Chiral Boron‐Bridged Bisoxazoline (Borabox) Ligands: Structures and Reactivities of Pd and Cu Complexes

Abstract

Anionic boron-bridged bisoxazolines (borabox ligands) have been synthesized and characterized in their protonated forms. The ligands are tuneable over a wide range, allowing either alkyl or aryl substituents at the oxazoline rings and the central bridging boron atom. The structural parameters of this new ligand type have been investigated by X-ray analyses of palladium and copper complexes. Electronic properties have been studied by (13)C NMR spectroscopy and by DFT calculations on palladium allyl complexes and compared to those of analogous bisoxazoline (box) complexes. Borabox complexes are more electron-rich at the metal center than their neutral box congeners, and as a consequence of the longer bonds between the bridging atom and the oxazoline rings, their bite angles are larger. Palladium(II) complexes bearing an unsubstituted allyl ligand and homoleptic copper(II) complexes each possess an almost flat chelate ring.
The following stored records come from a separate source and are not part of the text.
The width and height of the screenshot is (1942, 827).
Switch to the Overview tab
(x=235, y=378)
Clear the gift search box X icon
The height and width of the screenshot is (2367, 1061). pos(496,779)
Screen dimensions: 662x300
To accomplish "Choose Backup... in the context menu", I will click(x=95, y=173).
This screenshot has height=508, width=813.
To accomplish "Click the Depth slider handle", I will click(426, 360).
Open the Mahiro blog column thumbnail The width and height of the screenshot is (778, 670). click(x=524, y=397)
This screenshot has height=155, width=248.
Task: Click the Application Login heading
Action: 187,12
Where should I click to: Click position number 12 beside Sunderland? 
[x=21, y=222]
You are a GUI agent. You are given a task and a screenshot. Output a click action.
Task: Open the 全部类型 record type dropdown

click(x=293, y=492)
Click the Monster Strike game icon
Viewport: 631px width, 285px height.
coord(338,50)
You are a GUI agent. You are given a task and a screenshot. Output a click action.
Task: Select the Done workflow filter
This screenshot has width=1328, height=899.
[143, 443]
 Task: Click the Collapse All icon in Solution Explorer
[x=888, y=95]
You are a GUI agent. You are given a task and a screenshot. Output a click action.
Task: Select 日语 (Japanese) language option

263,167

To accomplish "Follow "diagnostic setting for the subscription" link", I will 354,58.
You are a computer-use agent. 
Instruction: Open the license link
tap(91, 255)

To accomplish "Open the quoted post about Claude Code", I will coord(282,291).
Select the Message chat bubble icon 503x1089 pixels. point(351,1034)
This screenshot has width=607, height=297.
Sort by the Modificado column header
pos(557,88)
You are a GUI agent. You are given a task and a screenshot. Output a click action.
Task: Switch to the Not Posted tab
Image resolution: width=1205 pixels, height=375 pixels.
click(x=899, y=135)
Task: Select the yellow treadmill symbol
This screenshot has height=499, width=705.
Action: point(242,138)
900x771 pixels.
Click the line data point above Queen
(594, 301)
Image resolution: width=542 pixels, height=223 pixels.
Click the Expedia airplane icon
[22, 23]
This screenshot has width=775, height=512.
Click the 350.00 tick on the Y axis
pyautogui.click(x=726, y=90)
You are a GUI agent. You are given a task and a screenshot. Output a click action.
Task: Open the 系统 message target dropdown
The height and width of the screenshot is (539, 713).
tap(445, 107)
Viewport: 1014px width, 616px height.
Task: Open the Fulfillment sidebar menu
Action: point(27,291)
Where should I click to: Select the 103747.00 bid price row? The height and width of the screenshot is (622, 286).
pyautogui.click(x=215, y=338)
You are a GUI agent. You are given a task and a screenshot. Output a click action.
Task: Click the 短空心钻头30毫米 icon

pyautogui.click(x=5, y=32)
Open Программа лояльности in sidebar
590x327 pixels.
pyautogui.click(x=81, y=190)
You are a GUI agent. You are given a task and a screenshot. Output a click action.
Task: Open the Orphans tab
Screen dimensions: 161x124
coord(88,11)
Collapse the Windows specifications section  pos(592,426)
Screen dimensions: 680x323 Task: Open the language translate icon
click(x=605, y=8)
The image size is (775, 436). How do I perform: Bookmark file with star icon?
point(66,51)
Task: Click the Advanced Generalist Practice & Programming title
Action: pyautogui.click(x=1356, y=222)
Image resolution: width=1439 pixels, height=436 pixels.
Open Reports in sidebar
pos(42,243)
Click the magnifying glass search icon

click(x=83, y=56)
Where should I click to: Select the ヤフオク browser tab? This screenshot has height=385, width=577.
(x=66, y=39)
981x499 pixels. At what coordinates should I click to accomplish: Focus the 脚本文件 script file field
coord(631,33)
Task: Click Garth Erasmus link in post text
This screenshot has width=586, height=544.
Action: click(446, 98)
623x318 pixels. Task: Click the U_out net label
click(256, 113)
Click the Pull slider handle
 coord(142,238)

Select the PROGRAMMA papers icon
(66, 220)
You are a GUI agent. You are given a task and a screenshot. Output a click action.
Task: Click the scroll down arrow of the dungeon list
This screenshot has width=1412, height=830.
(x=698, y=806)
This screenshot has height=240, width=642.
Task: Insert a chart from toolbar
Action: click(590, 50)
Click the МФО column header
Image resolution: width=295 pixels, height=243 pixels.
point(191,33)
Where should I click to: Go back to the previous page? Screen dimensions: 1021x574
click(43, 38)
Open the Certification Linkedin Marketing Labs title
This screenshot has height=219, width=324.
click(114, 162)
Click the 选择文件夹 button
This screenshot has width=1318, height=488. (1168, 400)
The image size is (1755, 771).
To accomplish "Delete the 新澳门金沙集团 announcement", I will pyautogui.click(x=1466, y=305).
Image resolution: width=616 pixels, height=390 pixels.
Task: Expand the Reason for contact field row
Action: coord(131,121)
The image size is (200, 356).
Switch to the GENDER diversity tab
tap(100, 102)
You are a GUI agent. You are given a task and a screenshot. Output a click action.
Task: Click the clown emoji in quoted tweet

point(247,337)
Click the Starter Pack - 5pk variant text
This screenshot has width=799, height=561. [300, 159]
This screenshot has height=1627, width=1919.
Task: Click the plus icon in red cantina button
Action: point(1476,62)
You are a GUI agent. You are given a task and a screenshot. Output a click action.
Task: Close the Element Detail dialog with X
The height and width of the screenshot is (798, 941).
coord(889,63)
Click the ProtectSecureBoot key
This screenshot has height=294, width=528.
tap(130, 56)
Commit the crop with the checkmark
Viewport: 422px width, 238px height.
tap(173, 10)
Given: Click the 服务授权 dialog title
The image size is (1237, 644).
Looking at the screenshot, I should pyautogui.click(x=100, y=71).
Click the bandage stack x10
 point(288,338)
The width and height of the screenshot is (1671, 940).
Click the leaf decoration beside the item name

NMR analysis of a (1,3-diphenylallyl)(borabox)palladium complex showed a 92:8 mixture of (syn,syn) and (anti,syn) allyl isomers, in contrast with a previously reported box analogue that existed exclusively in the (syn,syn) form. Comparison of the corresponding crystal structures revealed that the distance between the bisoxazoline and the allyl ligand in the borabox complex is shorter. In the copper-catalyzed allylic oxidation of cyclohexene and cyclopentene with tert-butyl perbenzoate, borabox ligands gave results similar-and in some cases superior-to those obtained with analogous box ligands.